Add examples/grpo_trainer/run_deepeyes_gateway_grpo.sh as a parameterized
training script following the existing run_qwen2_5_vl_7b_fsdp.sh pattern.

Update tutorial README to reflect current architecture (reward dispatch,
zero-fill fields, session concurrency).

Co-Authored-By: Claude Opus 4.6 <noreply@anthropic.com>
@wzhgba
Copy link
Copy Markdown

wzhgba commented May 28, 2026

The Agent Gateway data model is a 1:1 mapping: one session = one linear conversation = one trajectory. All state is stored as singleton fields on GatewaySessionState:

@dataclass
class GatewaySessionState:
    message_history: list[dict] = field(...)           # single conversation
    active_trajectory: TrajectoryBuffer | None = None  # single token buffer
    trajectories: list[Trajectory] = field(...)        # sequential history

In a sub-agent scenario, the parent agent invokes multiple tools that each run independent conversations through the same session's /v1/chat/completions endpoint. Because all sub-agents share the same singleton state, the gateway cannot maintain correct, isolated trajectories.

Limitation 1: Shared message_history Causes Context Cross-Contamination

After sub-agent A updates session.message_history, sub-agent B's next request is prefix-matched against A's modified history. Since B's conversation is logically independent from A's, _is_request_context_prefix produces a false negative — B's request is treated as a context divergence, triggering a full re-materialization and re-encoding. The KV cache optimization is lost, and worse, the resulting trajectories contain interleaved tokens from unrelated sub-conversations.

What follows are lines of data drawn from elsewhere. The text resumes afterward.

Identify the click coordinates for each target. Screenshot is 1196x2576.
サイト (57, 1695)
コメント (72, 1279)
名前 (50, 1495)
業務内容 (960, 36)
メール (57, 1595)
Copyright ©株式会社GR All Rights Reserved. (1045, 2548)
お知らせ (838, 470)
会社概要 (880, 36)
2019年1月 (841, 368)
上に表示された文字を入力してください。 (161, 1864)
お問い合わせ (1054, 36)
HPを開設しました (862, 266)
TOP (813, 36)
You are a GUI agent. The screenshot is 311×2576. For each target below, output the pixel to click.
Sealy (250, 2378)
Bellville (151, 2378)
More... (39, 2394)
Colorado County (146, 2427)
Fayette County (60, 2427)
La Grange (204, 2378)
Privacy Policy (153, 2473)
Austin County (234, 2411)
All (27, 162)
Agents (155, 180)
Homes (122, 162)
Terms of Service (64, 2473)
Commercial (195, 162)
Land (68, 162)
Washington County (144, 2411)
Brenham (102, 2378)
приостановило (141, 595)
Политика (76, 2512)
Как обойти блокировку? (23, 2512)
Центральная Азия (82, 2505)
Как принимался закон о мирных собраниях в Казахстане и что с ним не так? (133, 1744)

Limitation 2: Single active_trajectory Interleaves Unrelated Token Sequences

With only one TrajectoryBuffer, the response tokens from sub-agent A and sub-agent B are appended to the same buffer in arrival order. This produces semantically corrupted training data where a single trajectory jumps between unrelated dialogues.

Proposed Approach: Internal Multi-Trajectory Prefix Detection

The API contract does not need to change. The existing /v1/chat/completions endpoint can remain unchanged. Instead, the gateway should internally maintain a set of active sub-contexts — each with its own message_history, active_trajectory, and supporting metadata.

When a request arrives:

  1. Perform prefix detection against all active sub-contexts (not just the last one).
  2. Select the sub-context whose history is the best prefix match for the incoming messages.
  3. Append the assistant response to that sub-context's trajectory.
  4. On session finalization, collect trajectories from all sub-contexts.

Minimal Change Plan

# Change Location
1 Add SubContext holding message_history, active_trajectory, request_tools, image_data, video_data types.py
2 Replace singleton fields in GatewaySessionState with sub_contexts: list[SubContext] + `current_sub: SubContext None` for backward compatibility
3 In _handle_chat_completions, prefix-match incoming messages against all SubContexts; pick the best match (longest prefix) gateway.py
4 On finalization, materialize and collect trajectories from all sub-contexts gateway.py

The generation_lock and request serialization remain as-is — sequential state mutation is fine. The key insight is that the gateway can match each incoming request to the correct conversation branch internally, without any API-level change.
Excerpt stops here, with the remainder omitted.